● WHAT THE EXERCISE ASKS
In the text below about early schooling in Belfast, what language did Rev. John MacLennan teach in addition to the ordinary subjects?

● SELECTED EXTRACT
#####

Prior to 1826 there were no prescribed subjects of study, but Mr. John Anderson, at present Provincial Auditor of P.E.I., who was born in Orwell Cove, recalls hearing in fireside conversation when a young boy, that reading lessons were given from whatever books were available. Needless to say the Bible and the Shorter Catechism were used most. The value to the pupil of daily instruction in the Bible by a man who prized it as a literary masterpiece no less than as an infallible guide to conduct, was priceless. The ether subjects, Writing, Spelling, Grammar, Geography, and Arithmetic were no doubt taught without the aid of textbooks.

In 1823 Rev. John MacLennan became the incumbent in Belfast. From the day when that noble spirit arrived in the district until he departed from it, his strength was given without stint to aid and uplift those among whom he lived and labored. He soon opened a school at Pinette, and in addition to his many other arduous and trying duties, he taught there for years. Strange as it may seem, there were even then, in the humble homes of Belfast, pupils who craved a knowledge of the classics. Mr. MacLennan taught them Latin in addition to the ordinary subjects. His work was highly commended by John MacNeill, Inspector of Schools, in his report to the government, in 1841.

In reporting to the government in 1838 Mr. MacNeill uses a table which shows the limited curriculum of that time.

Before two generations had passed the number of professional men coming from this district proved that the spirit of their forefathers had taken deep root in the soil of the new world. Many families contributed members, in some cases as many as seven, to the learned professions and to business life. No self-denial on the part of any member of the household was considered too great if thereby one of the family, who desired it, was enabled to pursue his studies at a seat of higher learning. Medicine and engineering were looked upon with great favor, and the career of any youth who entered one of these professions was watched with eager interest. The Church too was favored by many, and the early organization of a highly devotional congregation, presided over by ministers of wide knowledge and broad sympathy, did much to hold it in the esteem and affection of the people long after it had begun to lose its power in other parts.

#####

● DATASET ENTRIES
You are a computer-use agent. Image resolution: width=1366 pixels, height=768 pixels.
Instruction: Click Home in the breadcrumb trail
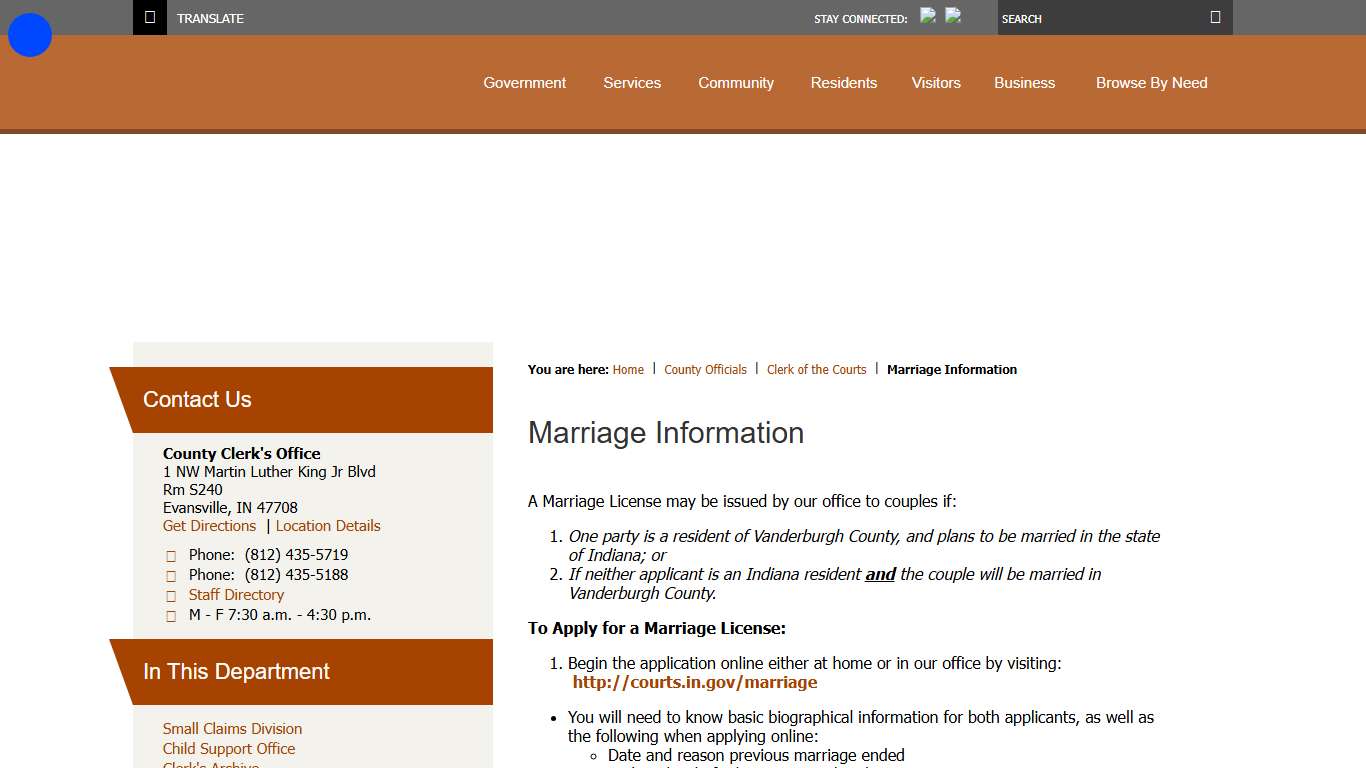(628, 369)
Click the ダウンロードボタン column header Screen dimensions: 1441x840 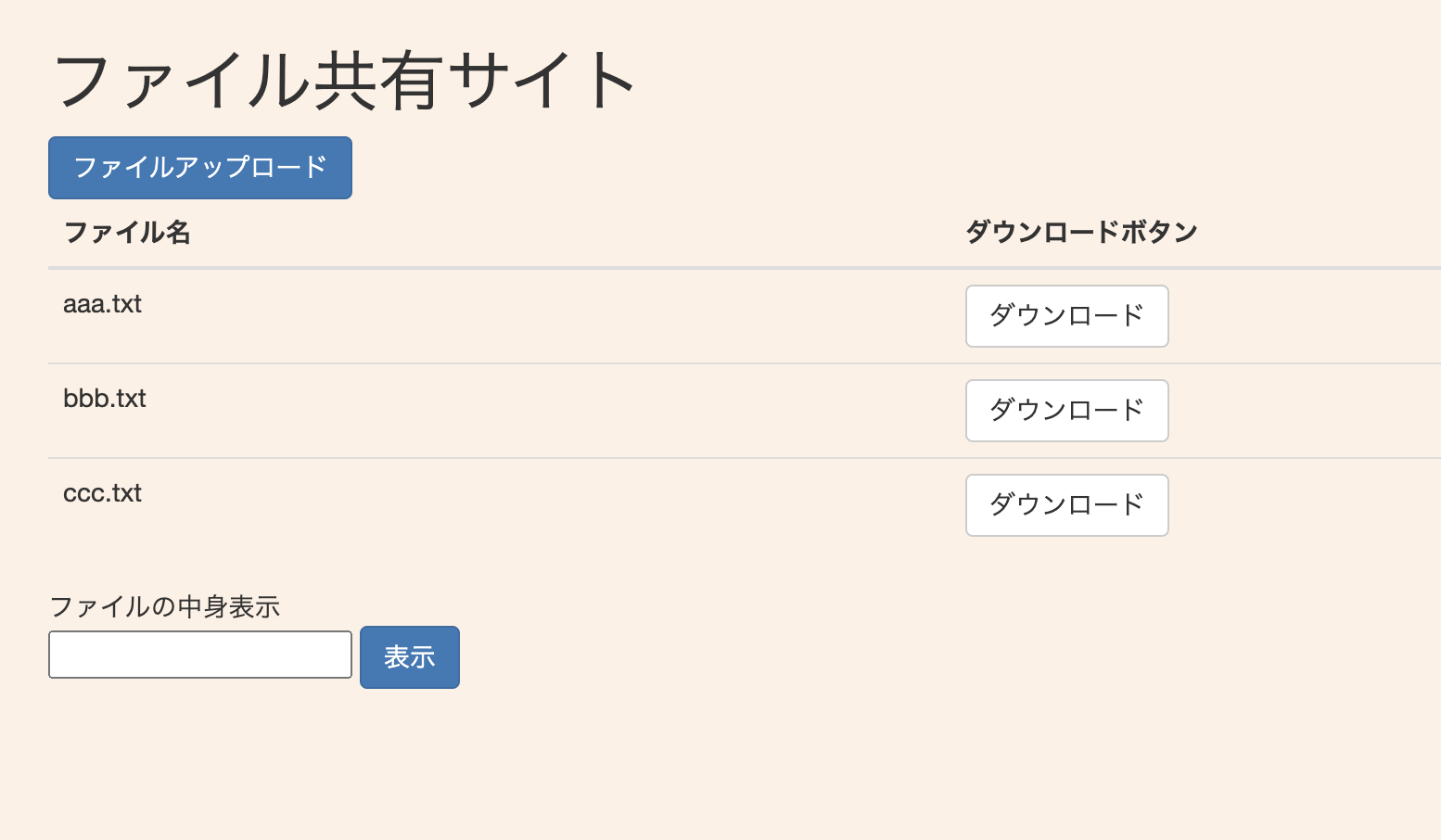[1081, 232]
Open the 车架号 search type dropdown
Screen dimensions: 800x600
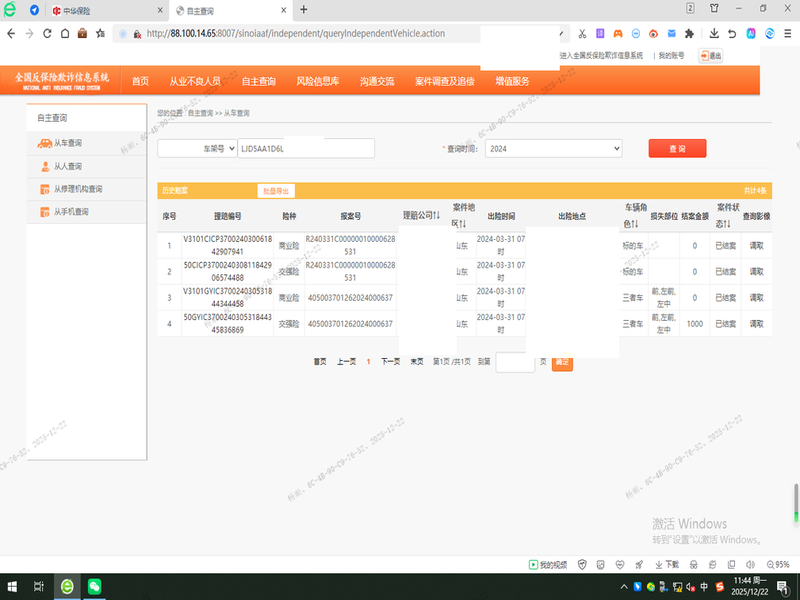[x=197, y=148]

#####

● EXPECTED ANSWER
Latin